This data set includes unprocessed sample .fastq files from two separate Illumina NextSeq runs, labelled as 'Run_1' and 'Run_2', respectively.
Sample names: e.g. STS15059, 'STS' is the abbreviation of Short-tailed shearwater. The first two digits of the numeric refer to the year of collection e.g. '15' = 2015. Finally, the following number refers to the sequential unique ID for that year, e.g. '059' is the fifty-ninth sample for the years' collection.
Leg bands are also recorded and are generally a 5-digit number and are unique to the individual bird. Longitudinal samples can be identified using these band IDs. E.g. in Run_2, an individual with the band number: 52196, was collected in 2015 as 'STS15065' and again in 2017 as 'STS17044'.
Run_1: N = 35 individual samples are split across 4 lanes e.g. 'STS16020_S35_L001(/L002/L003/L004)_R1_001/fastq' and need to be merged before conversion to .fasta format and downstream analysis.
Run_2: N = 36 individual samples were provided as a single merged file from the service provider, e.g. 'STS15059_S34_R1_001.fastq'.
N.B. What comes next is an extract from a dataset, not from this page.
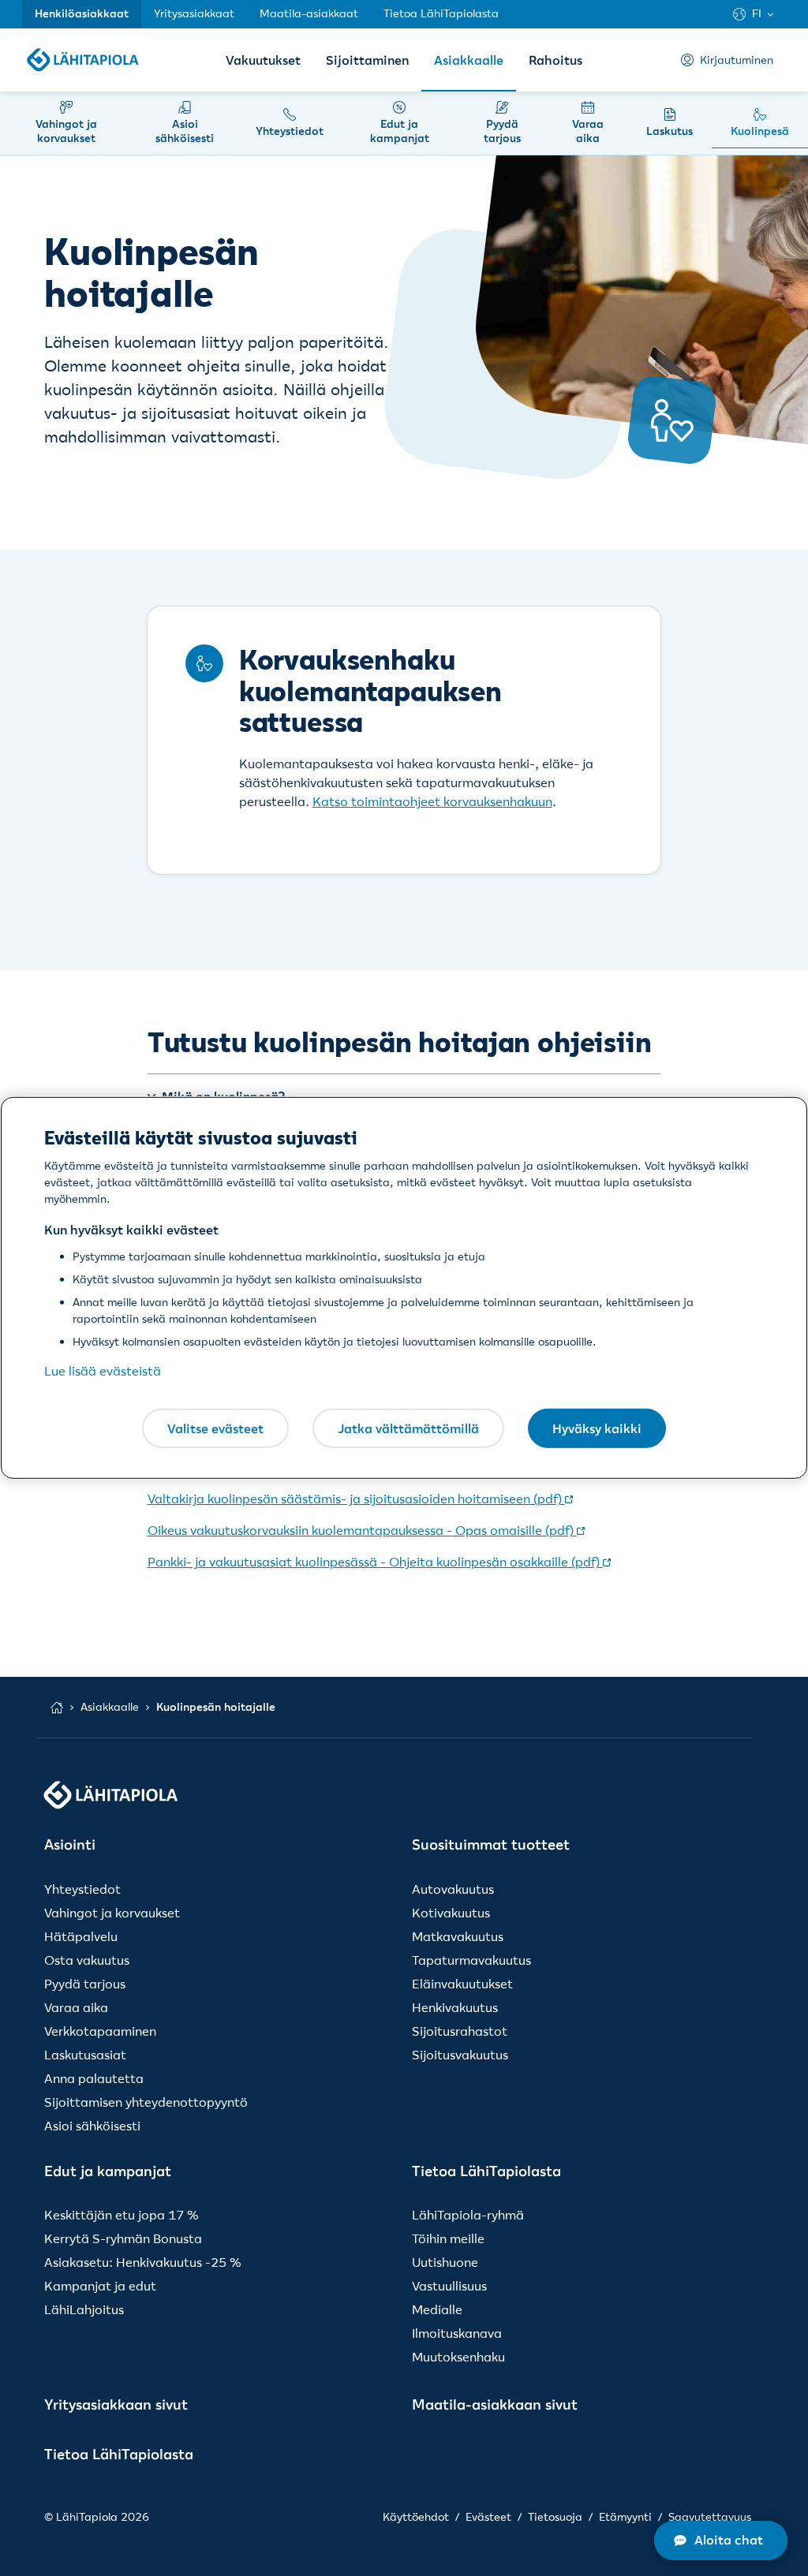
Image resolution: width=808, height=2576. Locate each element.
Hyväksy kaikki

Sample_info: This excel spreadsheet has information on samples as follows:
'Band': 5-digit number on leg band.
'Sample': Sample number within run.
'UID': The unique ID for collection year e.g. STS15007.
'Age': The known-age of the animal rounded to whole year.
'Index (NebNext)': The NEB index used for NGS sample identification.
'Note': Additional information on if a sample was a between or within run replicate or longitudinal replicate.
Analysis of these data will be published in: [tba: R. De Paoli-Iseppi et al. 2018. Molecular Ecology Resources].